DIRECTION: Report every line in the records below that contains the word "circle", and copy each of those lines in full. The match is case-sensitive.

-- start ENTRIES SUPPLIED --

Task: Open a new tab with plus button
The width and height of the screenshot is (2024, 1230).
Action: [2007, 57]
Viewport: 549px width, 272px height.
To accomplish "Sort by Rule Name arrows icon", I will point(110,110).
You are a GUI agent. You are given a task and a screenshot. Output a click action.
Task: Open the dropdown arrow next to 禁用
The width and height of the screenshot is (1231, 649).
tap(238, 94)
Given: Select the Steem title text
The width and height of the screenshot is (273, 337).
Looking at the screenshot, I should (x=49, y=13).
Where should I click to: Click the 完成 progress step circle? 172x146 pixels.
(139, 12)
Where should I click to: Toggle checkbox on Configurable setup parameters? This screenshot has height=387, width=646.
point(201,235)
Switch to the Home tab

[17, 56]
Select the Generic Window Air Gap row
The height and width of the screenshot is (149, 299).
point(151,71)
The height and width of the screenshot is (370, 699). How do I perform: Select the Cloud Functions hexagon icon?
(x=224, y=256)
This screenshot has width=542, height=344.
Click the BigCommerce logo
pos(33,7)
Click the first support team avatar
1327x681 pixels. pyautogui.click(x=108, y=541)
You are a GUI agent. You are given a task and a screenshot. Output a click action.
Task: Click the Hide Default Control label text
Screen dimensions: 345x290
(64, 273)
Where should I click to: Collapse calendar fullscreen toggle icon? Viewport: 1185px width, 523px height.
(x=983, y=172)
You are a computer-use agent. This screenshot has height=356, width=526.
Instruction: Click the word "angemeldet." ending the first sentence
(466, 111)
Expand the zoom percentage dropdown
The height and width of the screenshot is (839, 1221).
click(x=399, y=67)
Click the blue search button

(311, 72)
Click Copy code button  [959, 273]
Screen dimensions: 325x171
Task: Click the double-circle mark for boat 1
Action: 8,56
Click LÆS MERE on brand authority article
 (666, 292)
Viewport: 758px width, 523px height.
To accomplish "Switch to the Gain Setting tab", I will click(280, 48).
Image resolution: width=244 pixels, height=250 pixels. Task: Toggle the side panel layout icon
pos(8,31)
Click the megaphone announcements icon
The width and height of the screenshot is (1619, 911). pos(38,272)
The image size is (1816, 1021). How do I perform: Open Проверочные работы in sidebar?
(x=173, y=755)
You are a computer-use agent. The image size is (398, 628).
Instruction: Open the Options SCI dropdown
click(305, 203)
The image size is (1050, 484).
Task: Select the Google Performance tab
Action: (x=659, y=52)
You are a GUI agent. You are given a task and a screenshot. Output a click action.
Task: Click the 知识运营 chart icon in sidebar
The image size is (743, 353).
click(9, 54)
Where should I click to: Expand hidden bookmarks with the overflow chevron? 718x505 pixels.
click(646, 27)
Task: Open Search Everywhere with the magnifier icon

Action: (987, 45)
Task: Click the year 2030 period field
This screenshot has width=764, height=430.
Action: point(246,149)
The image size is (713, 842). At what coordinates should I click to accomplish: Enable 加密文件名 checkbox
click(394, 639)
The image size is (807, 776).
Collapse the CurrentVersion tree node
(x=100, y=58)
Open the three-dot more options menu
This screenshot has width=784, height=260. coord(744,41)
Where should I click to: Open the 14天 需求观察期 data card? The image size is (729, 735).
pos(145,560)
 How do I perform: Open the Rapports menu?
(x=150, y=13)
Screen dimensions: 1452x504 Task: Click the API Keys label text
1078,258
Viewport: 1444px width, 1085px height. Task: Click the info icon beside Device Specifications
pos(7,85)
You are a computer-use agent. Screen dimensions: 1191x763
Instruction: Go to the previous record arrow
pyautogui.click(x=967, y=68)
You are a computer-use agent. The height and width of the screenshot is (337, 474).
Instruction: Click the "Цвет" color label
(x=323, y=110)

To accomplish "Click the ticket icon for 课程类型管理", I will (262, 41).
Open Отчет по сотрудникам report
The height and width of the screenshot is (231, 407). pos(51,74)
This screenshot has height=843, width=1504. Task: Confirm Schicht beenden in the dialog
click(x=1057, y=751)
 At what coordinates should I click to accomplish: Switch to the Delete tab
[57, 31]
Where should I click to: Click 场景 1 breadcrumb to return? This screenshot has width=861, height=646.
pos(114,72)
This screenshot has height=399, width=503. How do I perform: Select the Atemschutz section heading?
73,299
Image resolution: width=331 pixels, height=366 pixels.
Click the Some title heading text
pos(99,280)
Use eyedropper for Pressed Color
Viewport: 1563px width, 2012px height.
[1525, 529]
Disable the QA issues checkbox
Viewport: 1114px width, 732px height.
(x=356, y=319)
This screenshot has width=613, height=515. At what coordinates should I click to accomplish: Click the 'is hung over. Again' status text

-- end ENTRIES SUPPLIED --

EXPECTED ANSWER:
Where should I click to: Click the 完成 progress step circle? 172x146 pixels.
Task: Click the double-circle mark for boat 1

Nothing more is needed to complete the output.